■ Brief ■
Exact duplicates of the lines from the top of the data through the line containing "The width and" are needed, with every picture left out.

■ Listed records ■
• • • • • • •
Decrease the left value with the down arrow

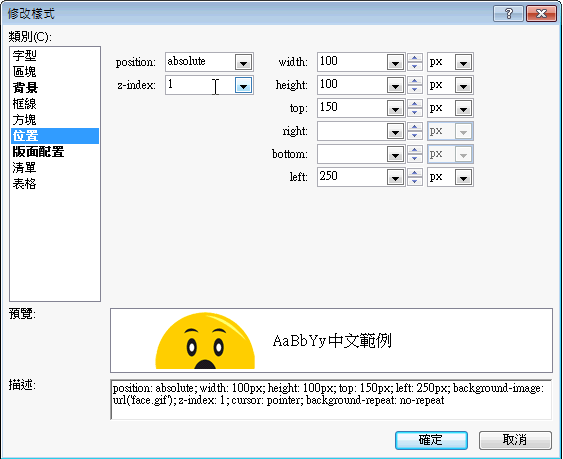(x=415, y=182)
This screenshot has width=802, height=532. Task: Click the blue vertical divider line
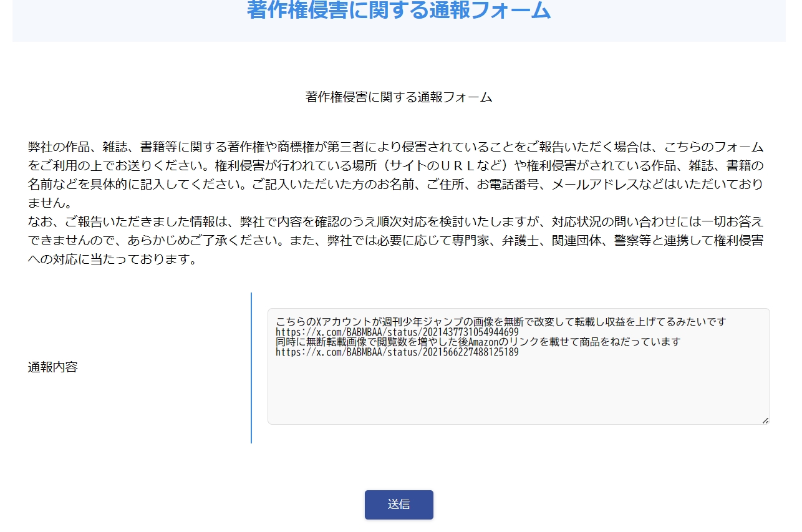251,367
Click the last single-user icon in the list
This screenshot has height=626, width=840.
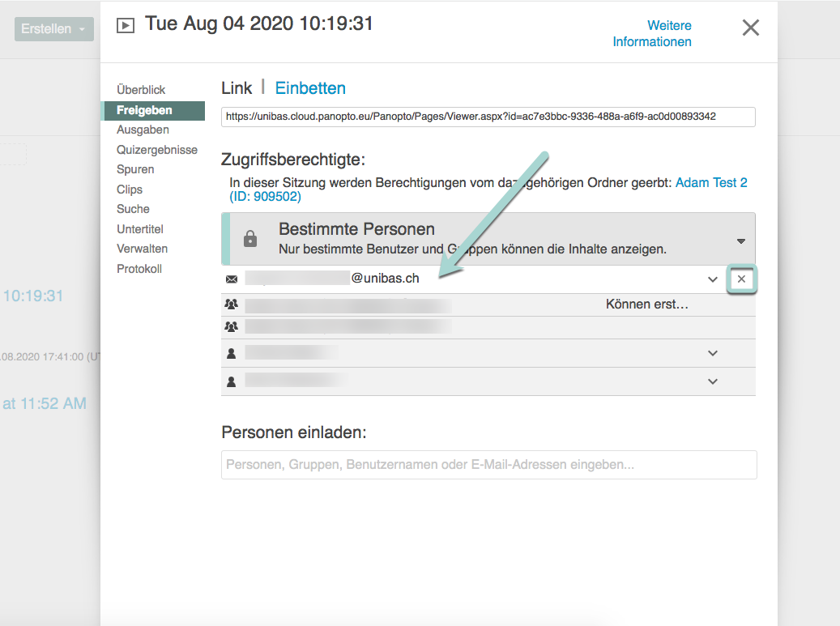pos(232,381)
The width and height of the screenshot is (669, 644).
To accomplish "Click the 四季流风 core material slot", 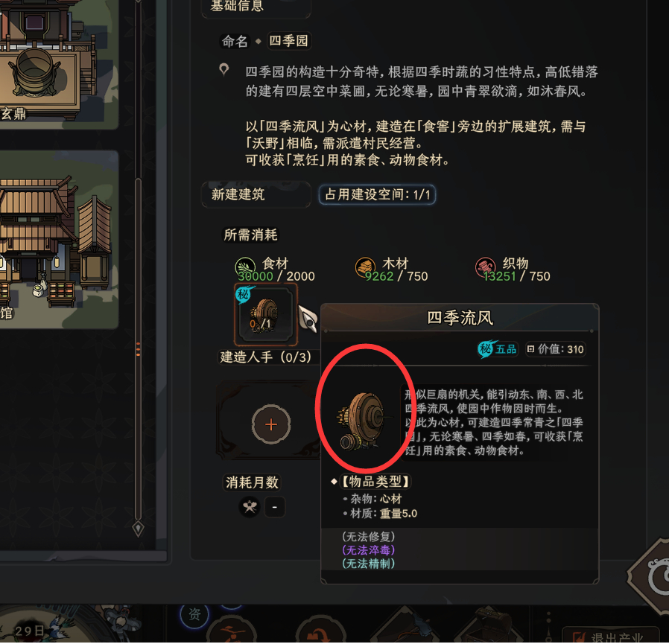I will pyautogui.click(x=265, y=315).
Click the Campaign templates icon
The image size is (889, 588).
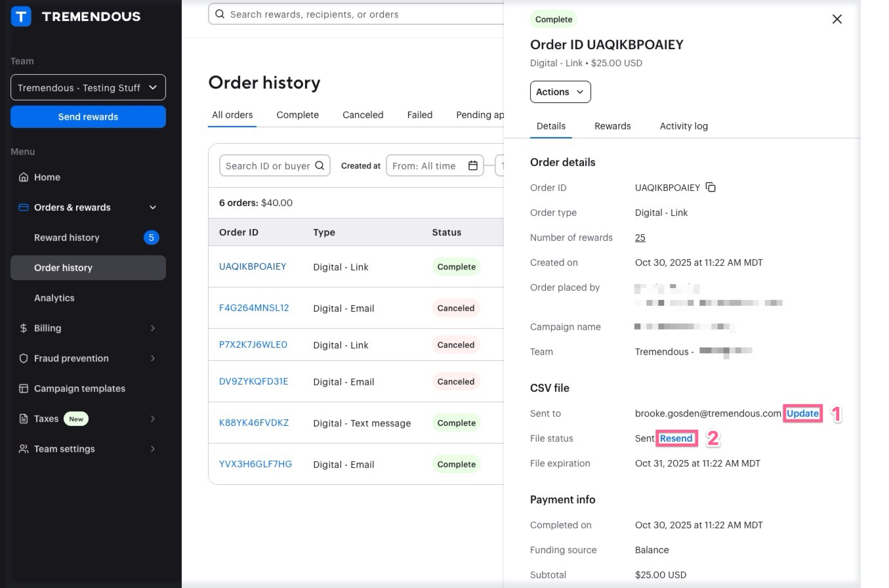[24, 389]
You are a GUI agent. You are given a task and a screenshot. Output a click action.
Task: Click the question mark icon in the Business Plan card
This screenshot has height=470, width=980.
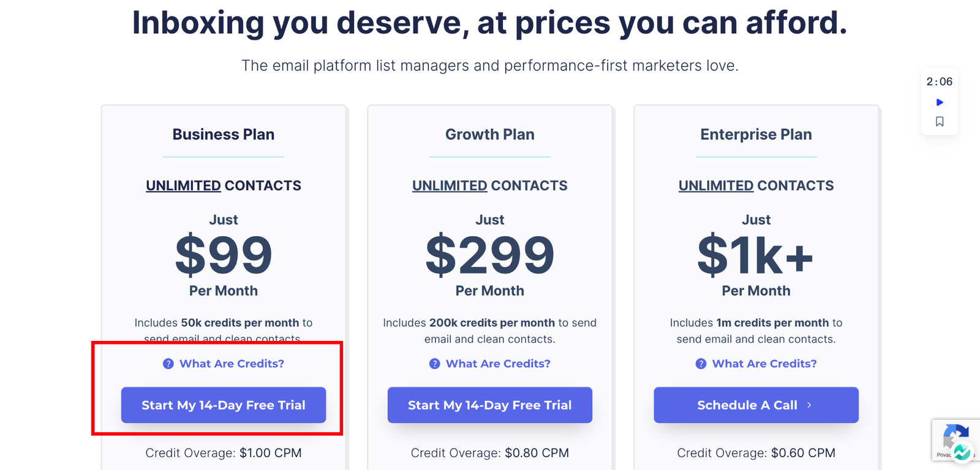point(168,364)
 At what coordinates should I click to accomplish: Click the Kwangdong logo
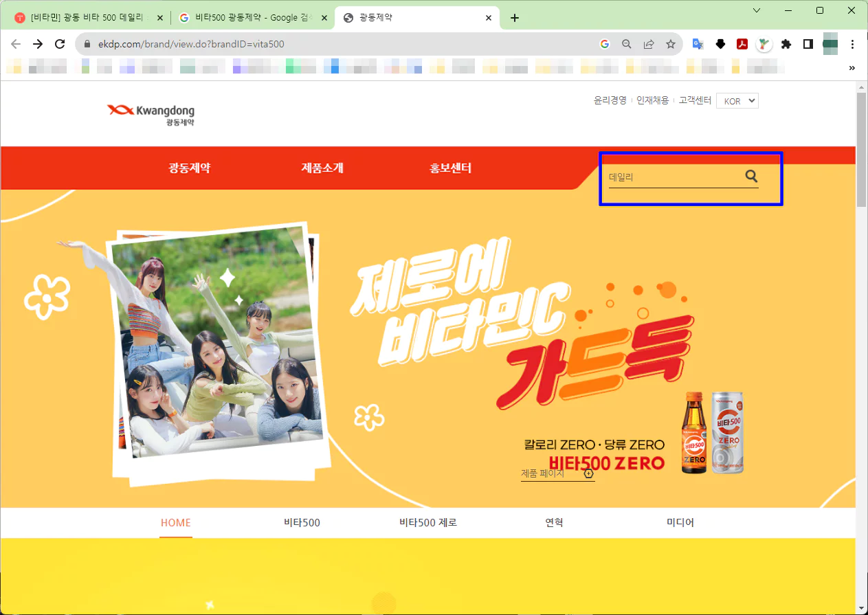pyautogui.click(x=151, y=114)
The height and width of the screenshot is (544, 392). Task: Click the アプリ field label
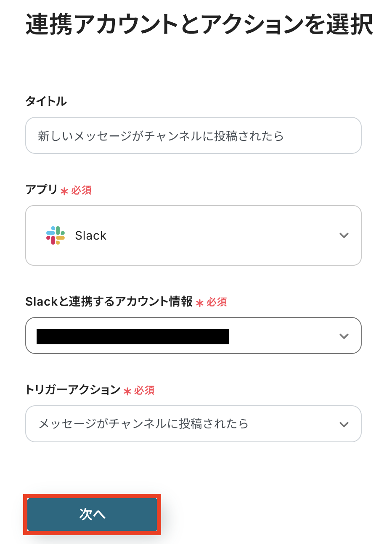tap(41, 190)
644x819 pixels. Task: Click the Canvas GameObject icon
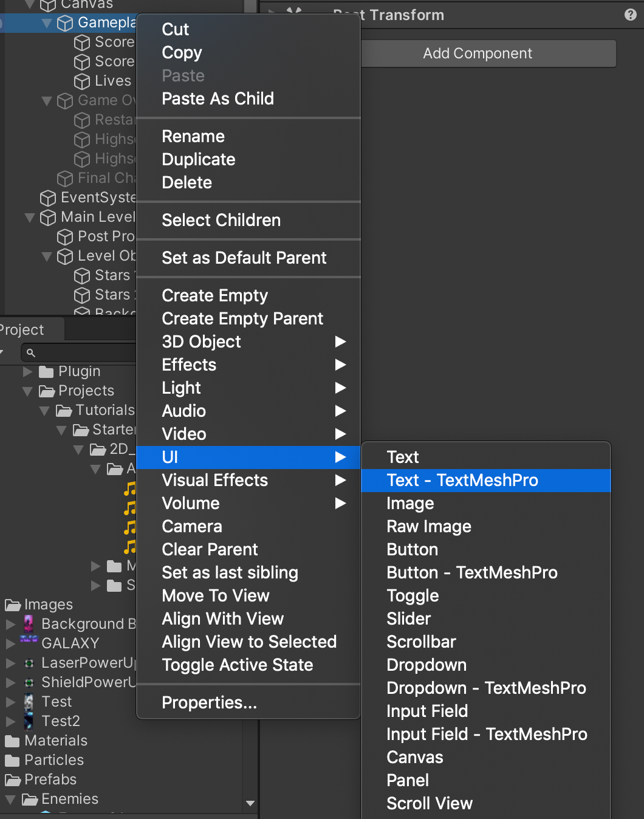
• • • • • • •
■ Task response ■
Decrease the left value with the down arrow

(x=415, y=182)
This screenshot has width=802, height=532. Task: Click the blue vertical divider line
251,367
Click the last single-user icon in the list
This screenshot has height=626, width=840.
pos(232,381)
The width and height of the screenshot is (669, 644).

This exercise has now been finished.